Support for Open Source Software: Where To Find It
I forget that I’ve been at this a while, and that finding support for open source software is something I do without even really thinking about it. For those of you who aren’t as used to the process, here’s my take on how to get support.
December 30, 2017
So, you’ve gone through the process of finding an application that will work for you. You’ve done all the research, discovered what you’ll need to run it, maybe even gotten it running, and you hit a snag. Now where do you find support for open source software?
Support for Open Source vs. Proprietary Software
Proprietary Software Support
Before we get going too far, let’s compare a bit between two worlds. With most proprietary software, you get support from the company that makes it. There may also be a user community. Having worked for a company peddling a proprietary ERP, I’ve seen this end of things. It can get ugly for an end user. It could also be great, depending on the company providing the software. To me, so far, it looks like the bigger the software company, the worse the support is. Without going on too much of a rant about Corporate America, when there are shareholders involved the focus seems to be more on new streams of revenue than taking care of the revenue they’ve got.

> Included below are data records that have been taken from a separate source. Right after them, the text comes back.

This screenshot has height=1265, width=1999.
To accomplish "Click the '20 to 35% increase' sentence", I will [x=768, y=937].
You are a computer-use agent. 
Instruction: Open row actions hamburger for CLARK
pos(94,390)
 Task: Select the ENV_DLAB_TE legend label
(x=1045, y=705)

The ERPs I supported each had only a skeleton development crew. And toward the end, the support crews were pretty sparse as well. The company’s newest ERP (that of a competitor they’d bought) was the “go forward” product, so customers on the older stuff were kind of left to either pay loads more and switch, or hang out to dry. Not all companies are that bad though.

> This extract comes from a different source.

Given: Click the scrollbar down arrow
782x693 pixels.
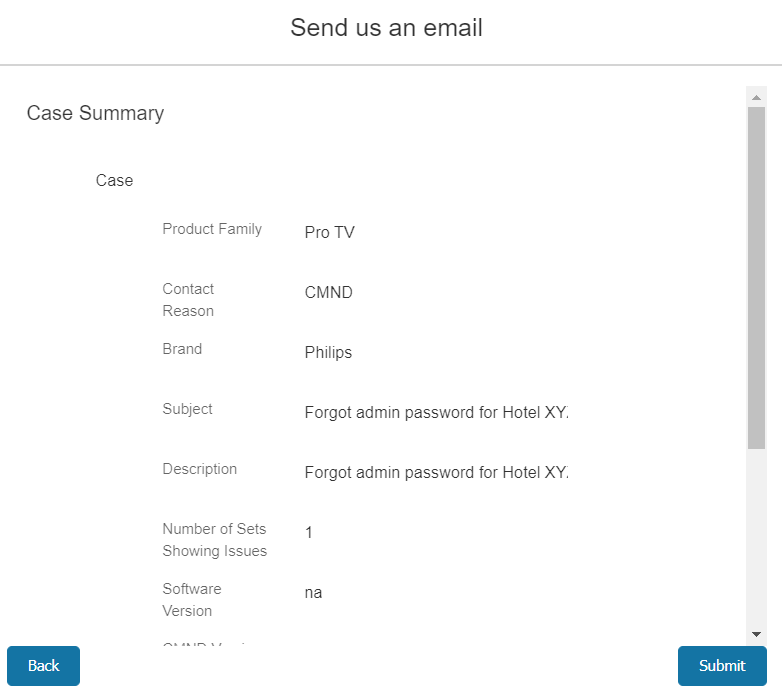Looking at the screenshot, I should tap(756, 634).
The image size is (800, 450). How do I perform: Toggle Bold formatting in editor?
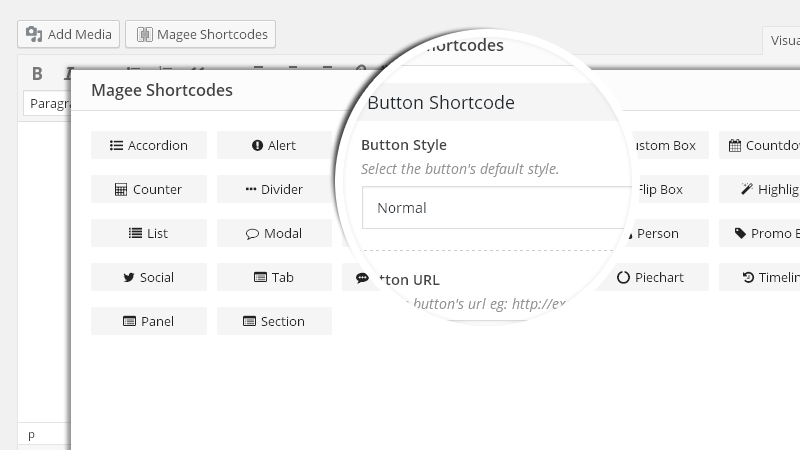(37, 73)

On the other hand, the lone fellow who provided a construction estimating program would bend over backwards whenever I called if I hit a snag with his proprietary software.
Open Source Software Support
In the open source world, I’ve found support to usually be in the form of a community. There are nearly always mailing lists an end user can join. Sometimes there’s just one big list, and sometimes applications have several lists, like for users, for developers, for testers, etc.
There may also be some sort of message board. The precursor to social media, message boards were where people went to talk about something before MySpace and Facebook came out.
In addition, lots of applications also have an irc chat room, and the majority of those are on the freenode network.
One last place one might find open source software support is through a private vendor. These are people or companies that offer, for a fee, support for whatever application they’re familiar with.
Examples of Open Source software support
Let’s say you’ve had enough with Microsoft Office, and you’re bailing. You’re going to start using LibreOffice. But you’re so used to Microsoft’s new interface already, and have all sorts of Excel macros, that you need a hand making the transition. Now what? Well, start with their community support gateway.
There are a boat load of mailing lists you can join, but you’re probably going to want to get onto the user list. There’s a site called nabble where you can read what everyone is saying, and this looks like a message board.
There’s an “Ask LibreOffice” section that takes you to the equivalent of a message board. It looks a little different than I’m used to, but it works fine. Ask a question, someone will answer.
Many open source software support practices include a wiki. LibreOffice does as well. It’s sort of like documentation, but there’s more there, like Frequently Asked Questions.
LibreOffice has an irc chat room for nearly instant help. I actually popped into it while writing this to clarify some of what I saw on the main help page. To join this, you’ll need an irc client. In Windows, I remember using Chatzilla, but there are scores of clients out there. Just make sure to join irc.freenode.net, and head into #libreoffice (all chat room names are prefaced by a hash tag) for help
These are the people and companies that will provide support for a fee. Many of these folks are active community members, and go through a certification process before they can get listed on the site.
Fossfolks is rather like these people, just not for LibreOffice in particular. The motto “We’ll help you switch,” means just that. We help people ditch their proprietary software in favor of open source alternatives.
So, before you get worried about being left out in the cold, remember that open source software support is out there, and there are people to help you along when you make the move.